[Stored records]

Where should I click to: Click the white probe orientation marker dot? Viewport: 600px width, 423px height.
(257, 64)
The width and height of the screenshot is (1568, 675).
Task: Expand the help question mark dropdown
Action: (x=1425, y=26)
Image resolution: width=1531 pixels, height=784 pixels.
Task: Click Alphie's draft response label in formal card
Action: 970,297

Problem ▸
Only an exact copy of the data above will do.

Your solution ▸
Where should I click to: Click the white probe orientation marker dot? Viewport: 600px width, 423px height.
(257, 64)
The width and height of the screenshot is (1568, 675).
Task: Expand the help question mark dropdown
Action: (x=1425, y=26)
Image resolution: width=1531 pixels, height=784 pixels.
Task: Click Alphie's draft response label in formal card
Action: 970,297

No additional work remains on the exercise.